You should go if you want to experience good, classic Roman food, or cucina romana, at not-bad prices, in the heart of the center. In an area where culinary mediocrity is so thick on the ground, that's pretty tough to find. Oddly enough for the neighborhood, it's not even fair to call La Campana touristy: While there are always tourists there, a number of businessmen are always taking up the tables as well, particularly at lunch.
That said, not all of my experiences at La Campana have been perfect. One more-mediocre experience included my rigatoni all'amatriciana (€8), a dish that was undone by the long strips of not-very-crisp-or-smoky guanciale, or pork jowl, each of which were at least two-thirds white fat.

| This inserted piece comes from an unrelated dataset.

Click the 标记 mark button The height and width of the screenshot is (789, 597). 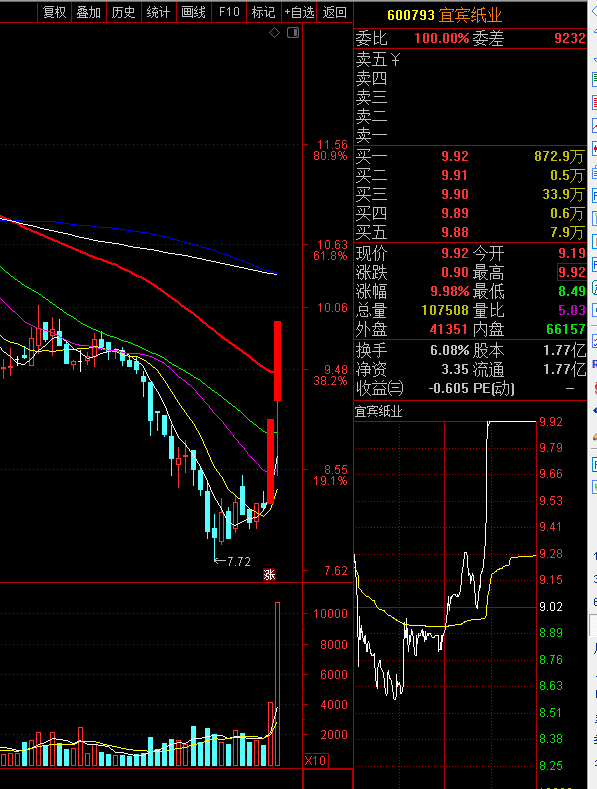(263, 12)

But I've also had a juicy saltimbocca (veal wrapped with prosciutto, €12, shown below) and an excellent coda alla vaccinara (€12), at top, in a rich, delicious sauce and with the meat falling off the bone. That coda alla vaccinara, alone, made me vow to pay more visits to Rome's (maybe) oldest restaurant. Other classic dishes on the menu to try include the fettucini al ragu (€10), trippa (€12), and artichoke (€5).
Something else I'll say for La Campana: The service is excellent. That's not something you tend to see in many moderately-priced Roman restaurants, particularly not those that have been written up as often as this one. But the black-vested waiters are unfailingly polite, and the service (usually) pretty fast.